- make better decisions and know the justifications behind development best practices when developing for the web
- there are many browsers out there, and each behave in their own flavors. We are only going to focus on a couple browsers.
- There are five major browsers used on desktop today: Chrome, Internet Explorer, Firefox, Safari and Opera.
- On mobile, the main browsers are Android Browser, iPhone, Opera Mini and Opera Mobile, UC Browser, the Nokia S40/S60 browsers and Chrome–all of which, except for the Opera browsers, are based on WebKit.
- The main function of a browser is to present the web resource you choose, by requesting it from the server and displaying it in the browser window.

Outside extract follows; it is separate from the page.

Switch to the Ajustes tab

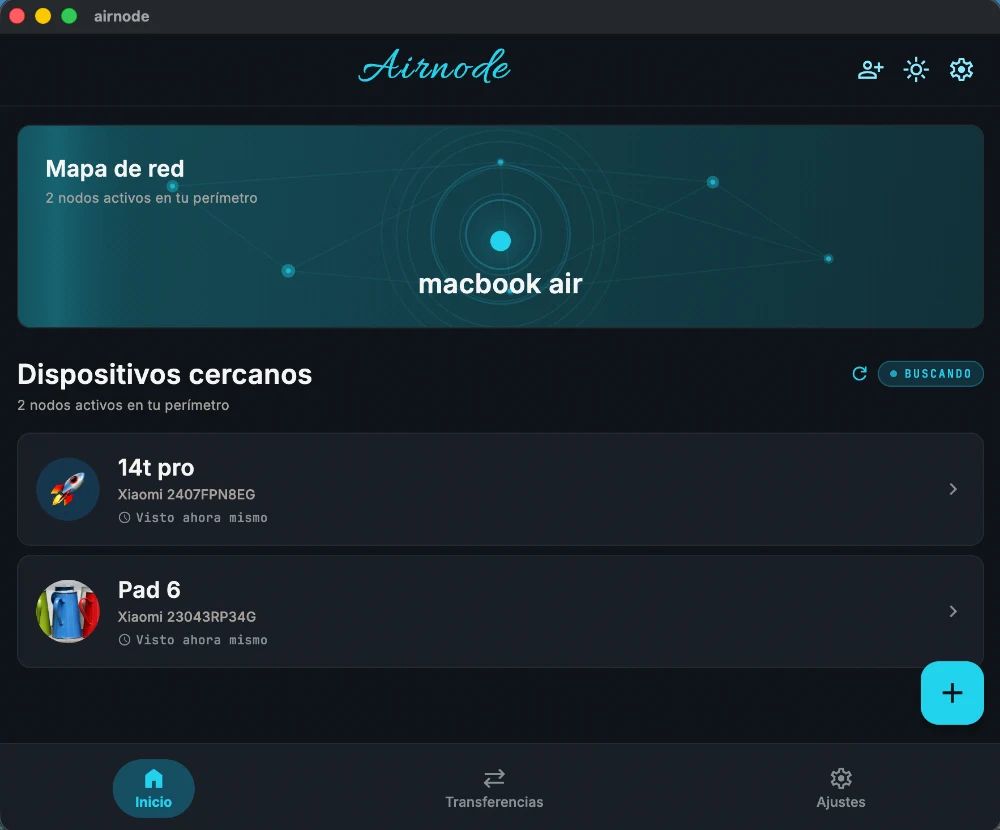pyautogui.click(x=841, y=789)
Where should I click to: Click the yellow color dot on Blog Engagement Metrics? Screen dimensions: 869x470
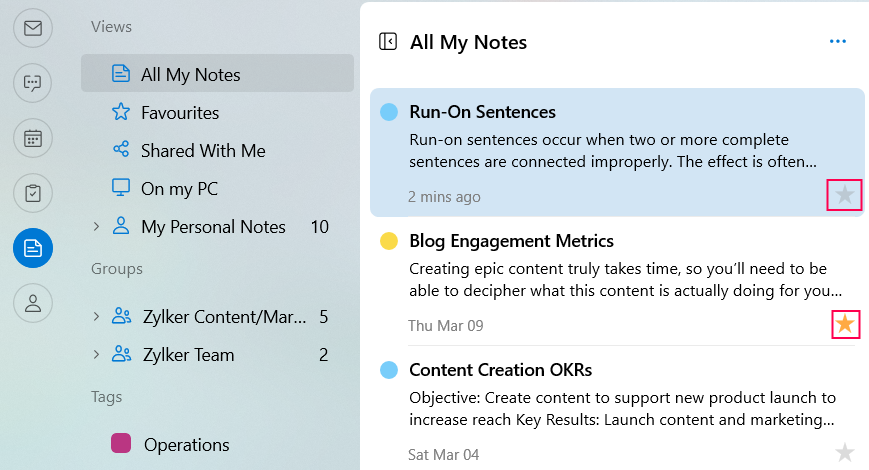coord(389,241)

- The resource is usually an HTML document, but may also be a PDF, image, or some other type of content.
- The location of the resource is specified by the user using a URI (Uniform Resource Identifier).
- The way the browser interprets and displays HTML files is specified in the HTML and CSS specifications.
- These specifications are maintained by the W3C (World Wide Web Consortium) organization, which is the standards organization for the web.
- The user interface: this includes the address bar, back/forward button, bookmarking menu, etc.
- The browser engine: marshals actions between the UI and the rendering engine
- The rendering engine : responsible for displaying requested content. For example if the requested content is HTML, the rendering engine parses HTML and CSS, and displays the parsed content on the screen.
- Networking: for network calls such as HTTP requests, using different implementations for different platform behind a platform-independent interface.
- UI backend: used for drawing basic widgets like combo boxes and windows. This backend exposes a generic interface that is not platform specific. Underneath it uses operating system user interface methods.
- JavaScript interpreter. Used to parse and execute JavaScript code.
- Data storage. This is a persistence layer. The browser may need to save all sorts of data locally, such as cookies. Browsers also support storage mechanisms such as localStorage, IndexedDB, WebSQL and FileSystem.
- It is important to note that browsers such as Chrome run multiple instances of the rendering engine: one for each tab.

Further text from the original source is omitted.